→ Task prompt:
Copy the entries character for character.

*** Opening Source data ***

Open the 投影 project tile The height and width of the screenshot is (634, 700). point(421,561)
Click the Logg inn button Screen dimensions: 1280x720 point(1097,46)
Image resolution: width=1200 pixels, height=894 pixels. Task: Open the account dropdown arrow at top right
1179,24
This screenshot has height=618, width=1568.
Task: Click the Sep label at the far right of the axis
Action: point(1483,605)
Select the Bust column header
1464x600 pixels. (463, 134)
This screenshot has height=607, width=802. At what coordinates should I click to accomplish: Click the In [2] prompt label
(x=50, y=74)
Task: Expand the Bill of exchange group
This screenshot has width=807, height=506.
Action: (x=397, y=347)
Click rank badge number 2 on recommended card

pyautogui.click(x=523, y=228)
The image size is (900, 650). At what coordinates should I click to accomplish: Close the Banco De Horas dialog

*** Closing Source data ***

→ Output of the task:
Open the 投影 project tile The height and width of the screenshot is (634, 700). point(421,561)
Click the Logg inn button Screen dimensions: 1280x720 point(1097,46)
Image resolution: width=1200 pixels, height=894 pixels. Task: Open the account dropdown arrow at top right
1179,24
This screenshot has height=618, width=1568.
Task: Click the Sep label at the far right of the axis
Action: point(1483,605)
Select the Bust column header
1464x600 pixels. (463, 134)
This screenshot has height=607, width=802. At what coordinates should I click to accomplish: Click the In [2] prompt label
(x=50, y=74)
Task: Expand the Bill of exchange group
This screenshot has width=807, height=506.
Action: (x=397, y=347)
Click rank badge number 2 on recommended card

pyautogui.click(x=523, y=228)
The image size is (900, 650). At what coordinates should I click to accomplish: Close the Banco De Horas dialog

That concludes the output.